"Development of mathematics resembles a
fast revolution of a wheel: sprinkles of water are
flying in all directions. Fashion—it is the stream
that leaves the main trajectory in the tangential
direction. These streams of epigone works attract
the most attention, and they constitute the main
mass, but they inevitably disappear after a while
because they parted with the wheel. To remain
on the wheel, one must apply the effort in the
direction perpendicular to the main stream."
I'm reading him now (Dynamics, statistics and projective geometry of Galois fields) and find the ideas
likable.

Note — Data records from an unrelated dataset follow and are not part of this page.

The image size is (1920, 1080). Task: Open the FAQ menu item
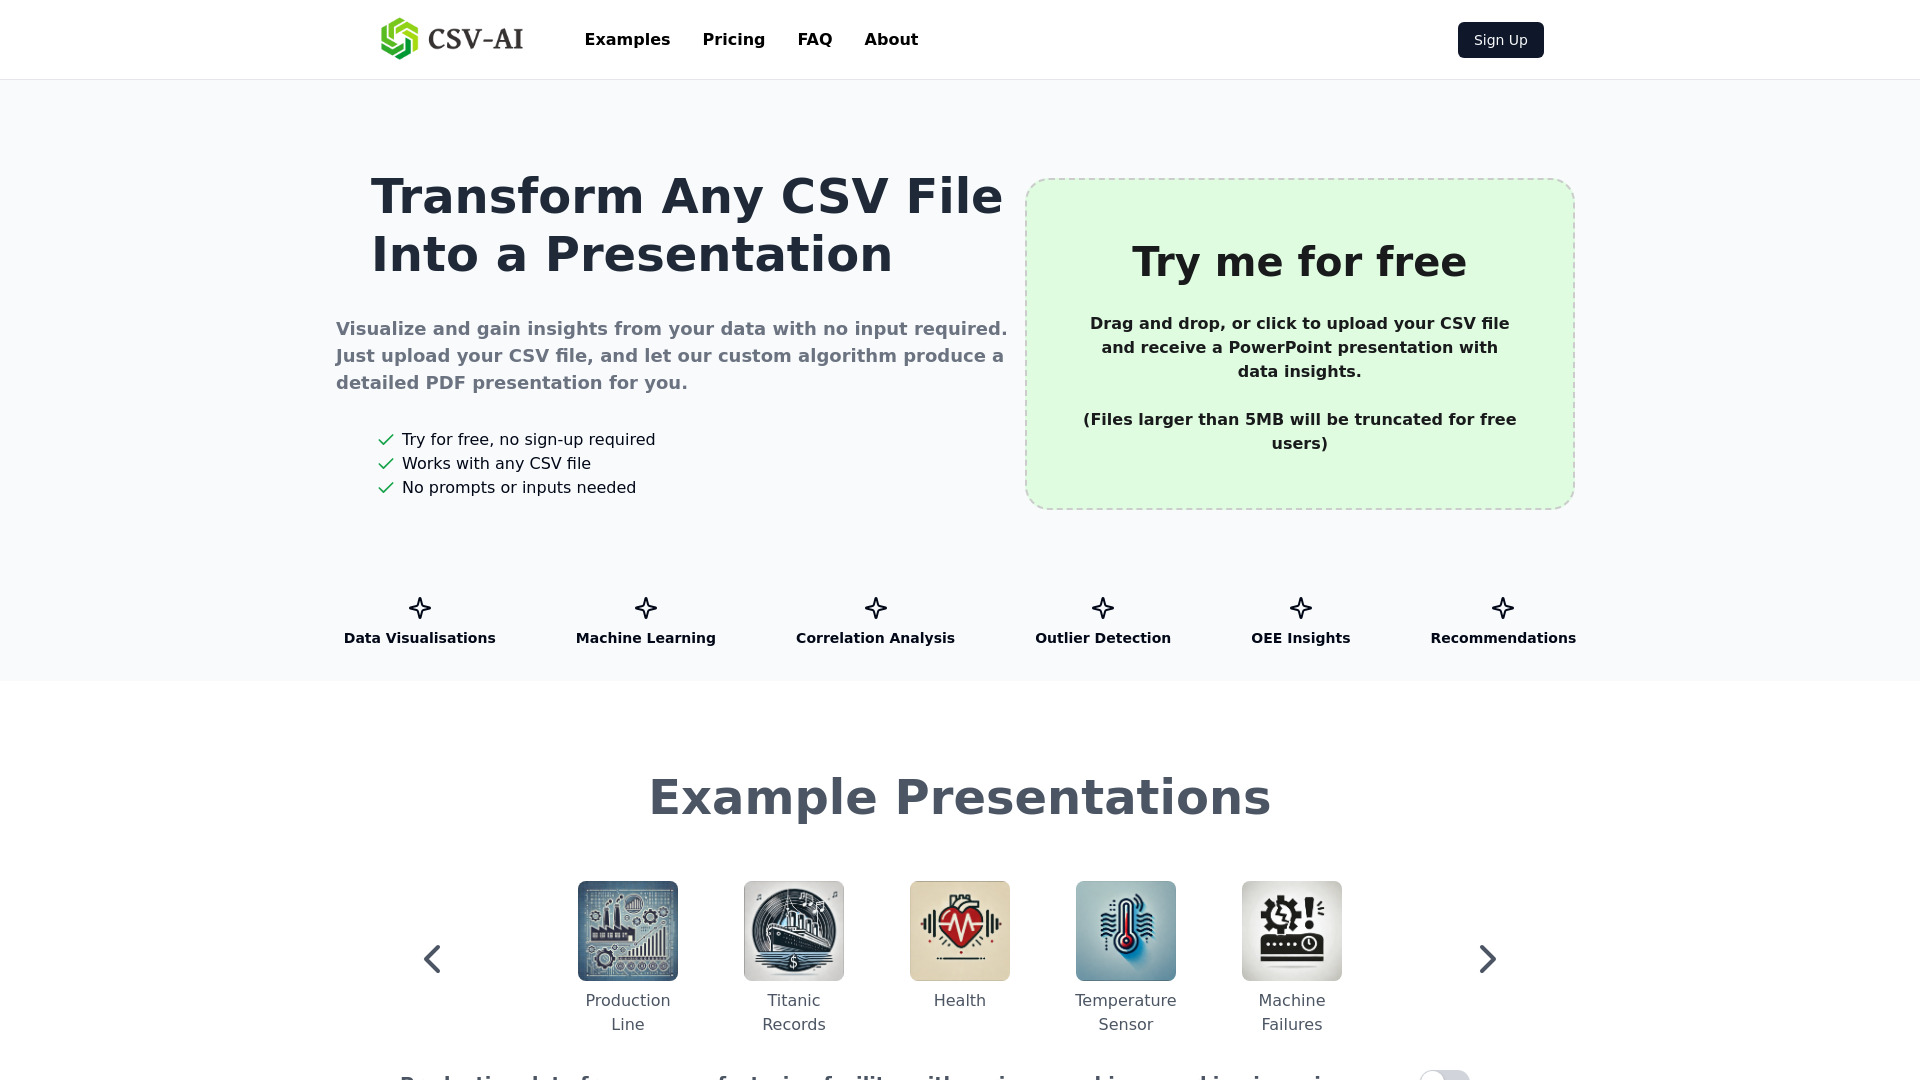[815, 40]
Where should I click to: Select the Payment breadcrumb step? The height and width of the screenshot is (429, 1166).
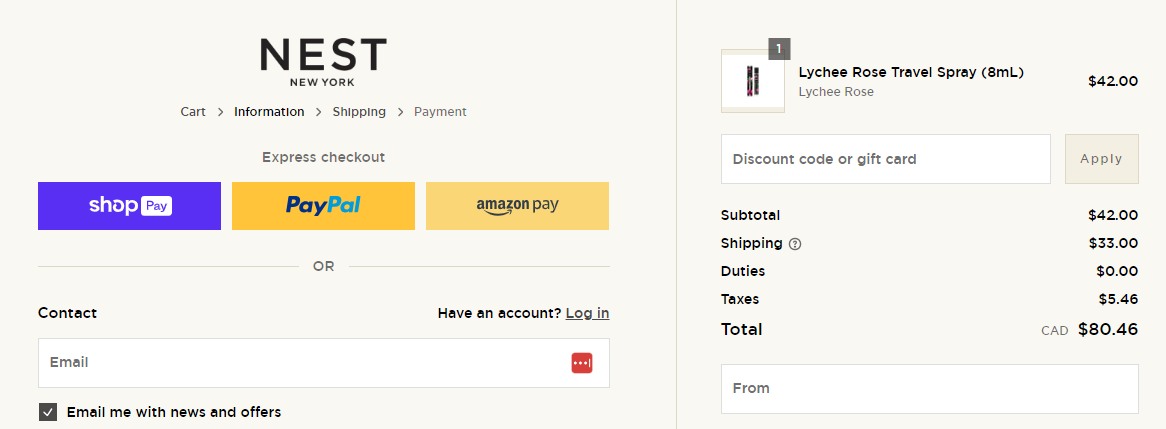click(440, 112)
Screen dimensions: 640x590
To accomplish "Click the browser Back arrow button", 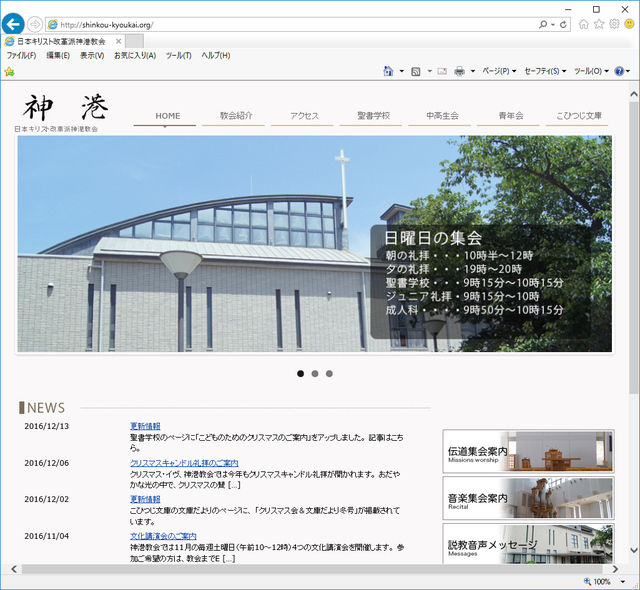I will coord(14,23).
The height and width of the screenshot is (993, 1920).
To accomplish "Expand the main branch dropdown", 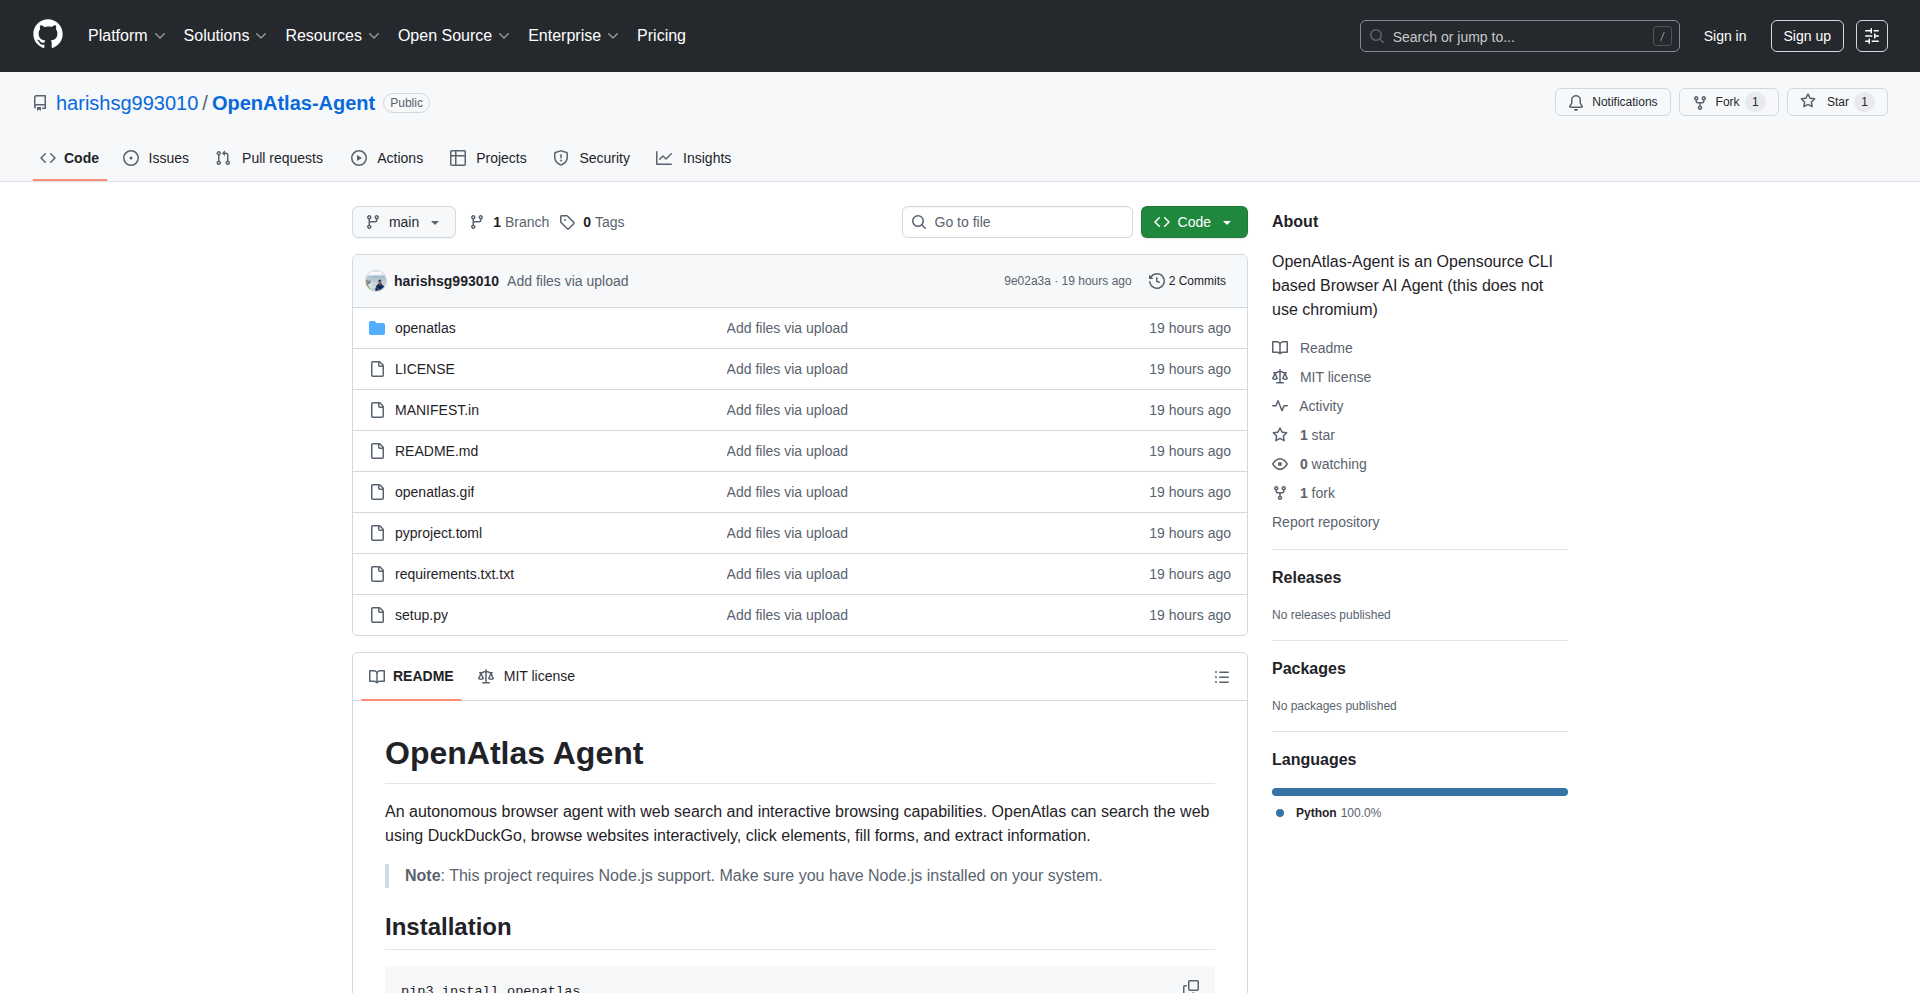I will click(x=403, y=222).
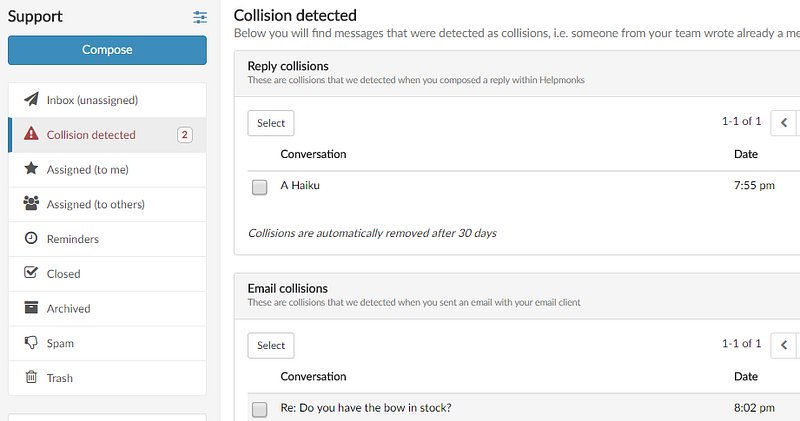Go to previous page in Reply collisions

pyautogui.click(x=784, y=123)
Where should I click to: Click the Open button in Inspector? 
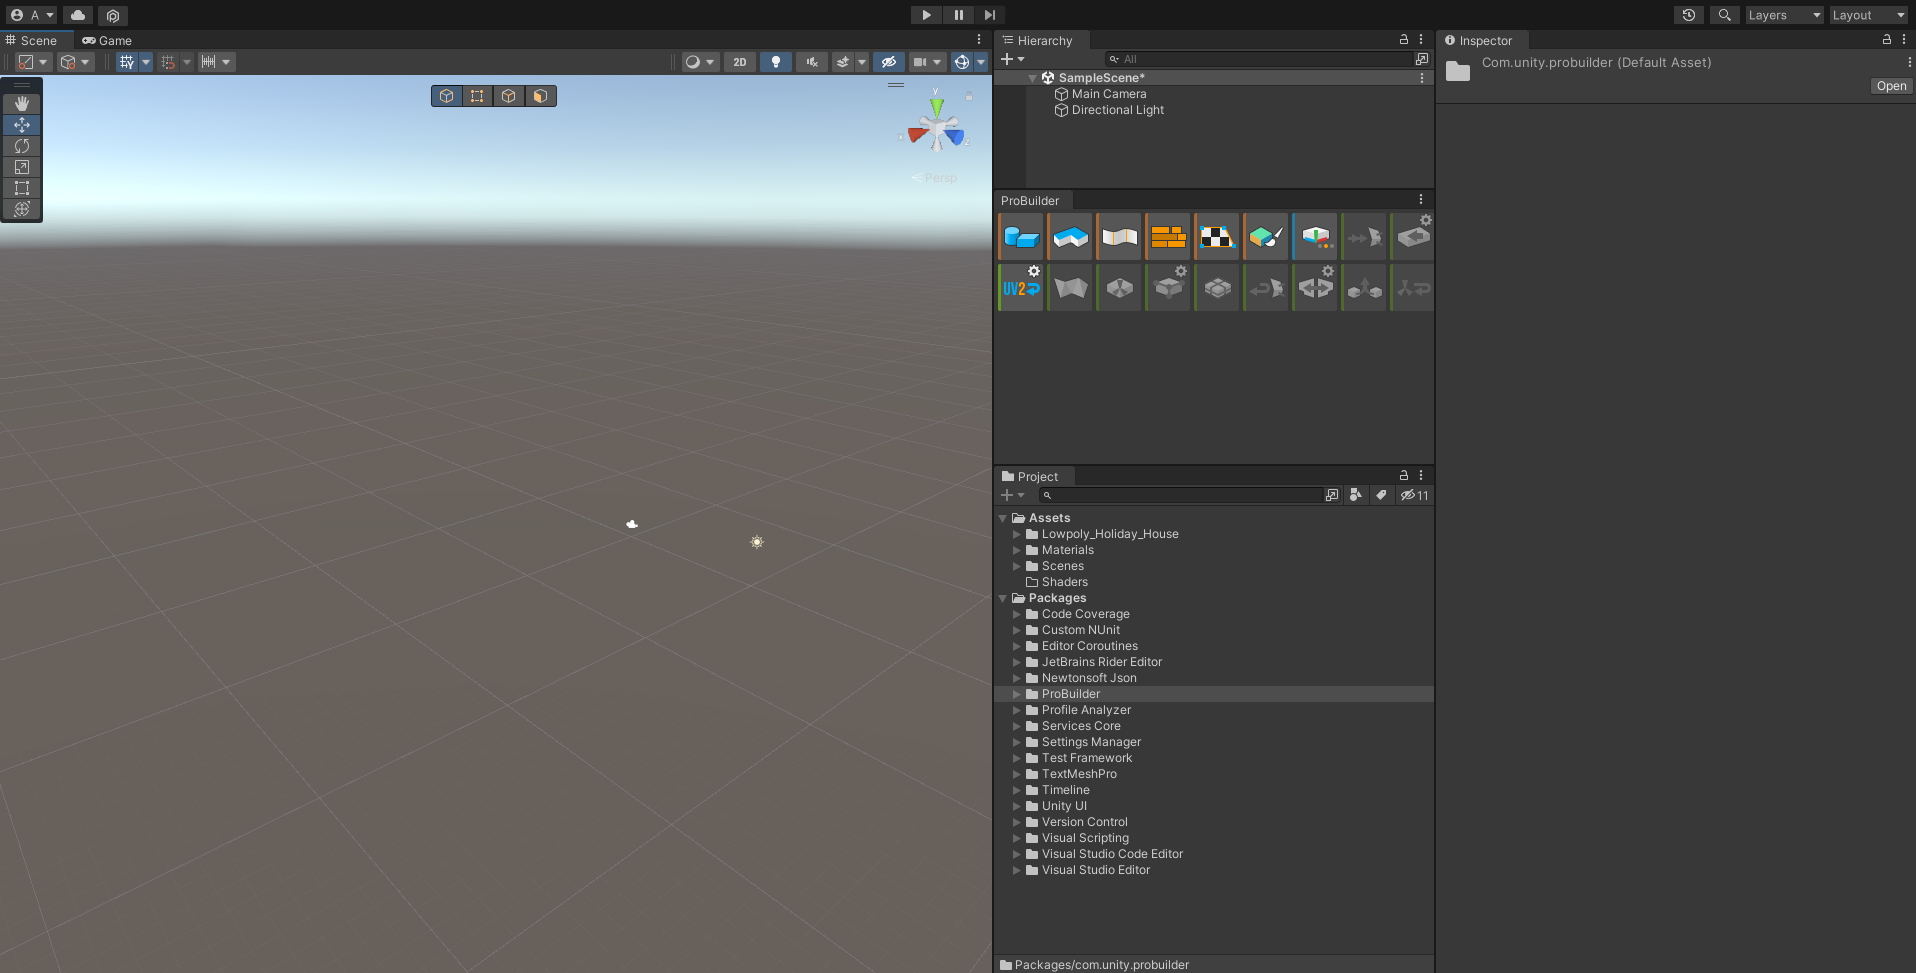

He talks about dynamic systems whose state spaces are finite fields, for instance the geometric progression of the primitive element (the powers of a multiplicative group generator). "The resulting theory is some number-theoretic finite version of the ergodic theory of toric automorphisms where the chaoticity and the mixing properties of the progressions A^k have been studied for volume-preserving automorphisms A of the continuous torus T^n" He used the nice fact that finite state space discrete dynamics are described by unions of affluent rivers in an attraction basin leading to limiting cycles.
He would have loved messing with python Jupiter notebooks having been guided by paper-and-pencil explorations himself.
That was wonderful, thank you. In my (very basic) mathematical travels, VI Arnold, like Conway and Thurston, is a name that keeps popping up everywhere.